REQUIRED ACTION:
Your answer must be the full listing below, restated word for word, with no pictures in it.

---------- PROVIDED INFORMATION

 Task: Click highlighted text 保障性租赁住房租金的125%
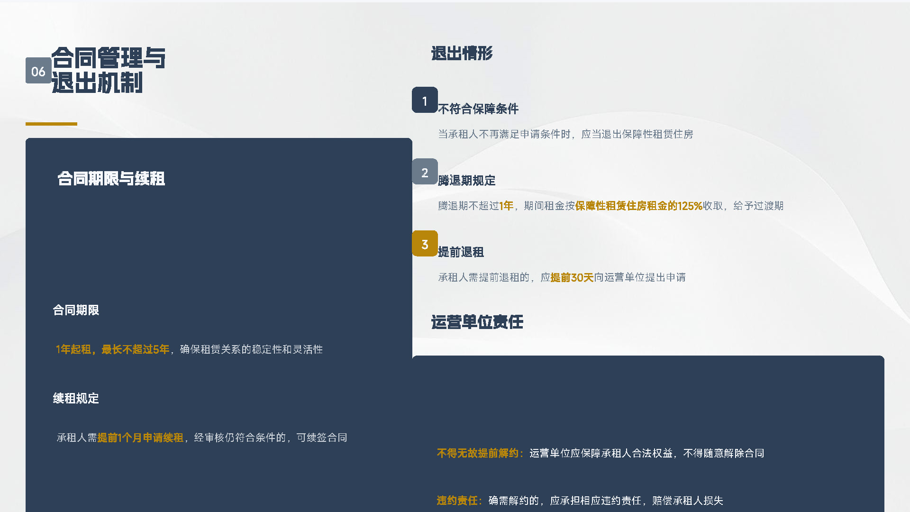[x=638, y=206]
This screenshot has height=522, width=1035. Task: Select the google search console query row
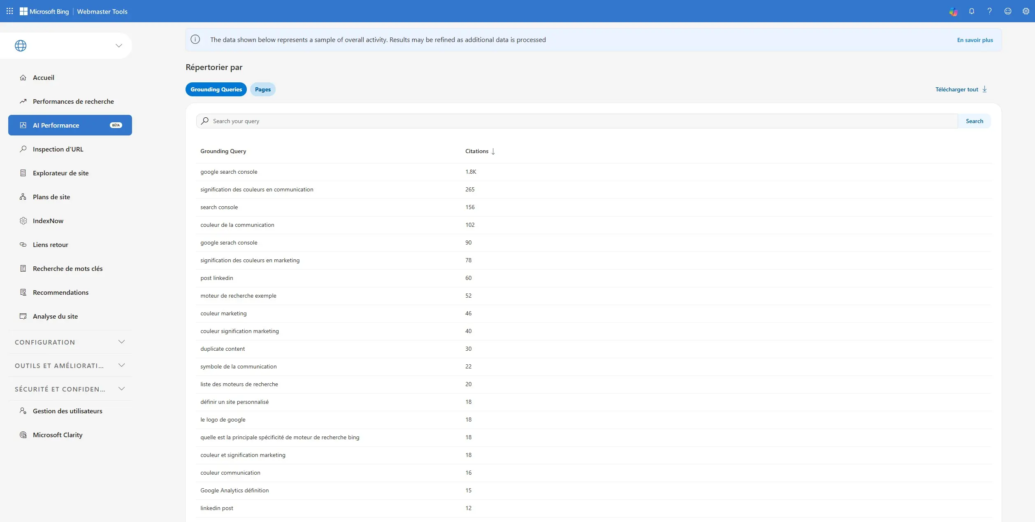click(x=229, y=172)
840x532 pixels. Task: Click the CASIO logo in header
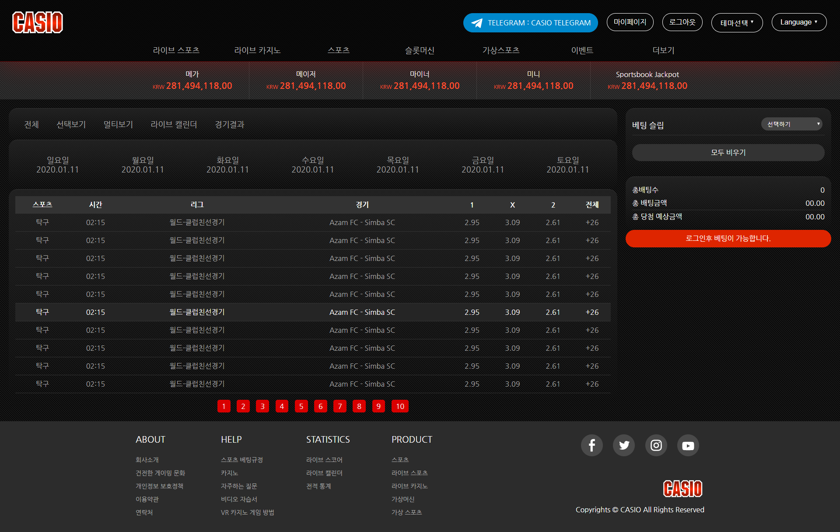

--------------------

WORKED SOLUTION:
 Task: Click highlighted text 保障性租赁住房租金的125%
[x=638, y=206]
This screenshot has height=522, width=1035. Task: Select the google search console query row
click(x=229, y=172)
840x532 pixels. Task: Click the CASIO logo in header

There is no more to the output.